Database service locked up

10 months ago

Unreachable over the private or public network?

10 months ago

over private networking as it seems but weirdely enough I can reach it over Tailscale

10 months ago

does this help?

1418658781155561654

10 months ago

What is the source service that is trying to access the database

https://railway.com/project/357a7a66-a372-47f0-b2ae-2d8e2b6f1f32/service/8812873e-b82c-46c5-82d3-e121bbc8580e?environmentId=86853589-64b5-48b3-9eda-2174a7ce26b2

10 months ago

10 months ago

Can the data tab access it if you add a TCP proxy

10 months ago

Yeah I'm able

10 months ago

moving it over to us-west also didn't make any difference, healthchecks don't even go through

10 months ago

I'm not seeing other reports, and the database and backend aren't using the beta IPv4 networking, so I'm not sure of the issue.

I'm also not seeing any errors in the logs besides the failing health check?

10 months ago

let me try railway ssh

10 months ago

psql is able to connect, yeah might be our fault

10 months ago

will investigate more

10 months ago

psql over the private network?

10 months ago

did ssh into the service container, installed psql there and a connection was made

10 months ago

just weird that we're getting these errors from the database

1418663592391348335

10 months ago

even tho no deploy was made and the postgres metrics is normal

10 months ago

What is your timeout set to?

10 months ago

whatever typeorm uses by default

10 months ago

i'll try increasing it but doubt its that

10 months ago

even satellite services, with totally different source code than ours, are also unable to connect to our databse

ghaithzamrik

PRO

10 months ago

I don't know if it's related but I am having something somewhat similar, one of my services stopped working and when restarting the deploy fails on the health check. it looks like it might be unable to connect to the pg db that I have running, but I can connect to it over public network, (maybe private network issue?) nothing have changed in the service in the last few days no new deployments no changes. Any support would be appreaciated

10 months ago

same here, still unable to debug

10 months ago

seems like that some connections go through

10 months ago

now the problem is also affecting our other project, completely unrelated

ghaithzamrik

PRO

10 months ago

One strange thing I noticed is that the "Architecture" UI for a PG DB usually show how much of the db storage is used, and it does for the project that I still have running fine, but not longer does that for the one that is having the problem

see the difference in the screenshots

1418679224494981130

1418679224822403092

10 months ago

ohh same here

10 months ago

wish I could dettach the volume re-attach to another service

10 months ago

tried to do a backup and restore from it, still having issues

10 months ago

all of our major providers are still up and no issues whatsover

godiexk

PRO

10 months ago

I have the same problem.
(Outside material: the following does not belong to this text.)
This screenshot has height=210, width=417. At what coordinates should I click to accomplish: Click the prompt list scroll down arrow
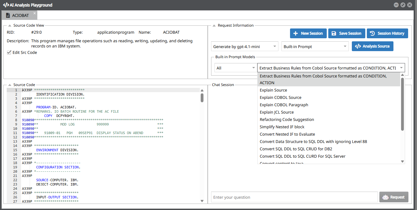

I can access it internally from my Node app, but it's inaccessible from an external app. It's not possible to access it from DBeaver or a Java connection.

10 months ago

can anyone from the Railway team confirm that they're looking into it? would keep me calm

godiexk

PRO

10 months ago

HELP!! railway team, conexion not found

10 months ago

dumping the database and restoring it into another service solved my issue for one of my projects

volume size appears ok without any problems

10 months ago

When did you all first see errors?

10 months ago

14:30-14:50 Brazilian time

10 months ago

my only issue now is with this database:

10 months ago

I gotta start asking for timestamps in UTC

10 months ago

in your timezone:

postgres-production-5471.up.railway.app

10 months ago

Please provide a direct link to your database.

godiexk

PRO

10 months ago

monorail.proxy.rlwy.net:50215

postgresql://postgres:e5aC6EAaBGGeFG22fDB6e32EDbf13cgf@monorail.proxy.rlwy.net:50215/railway

10 months ago

I'm sorry but that's not quite what I asked for, please provide the URL of your browser's omni bar while opened to the database.

Railway

BOT

10 months ago

Hello!

We're acknowledging your issue and attaching a ticket to this thread.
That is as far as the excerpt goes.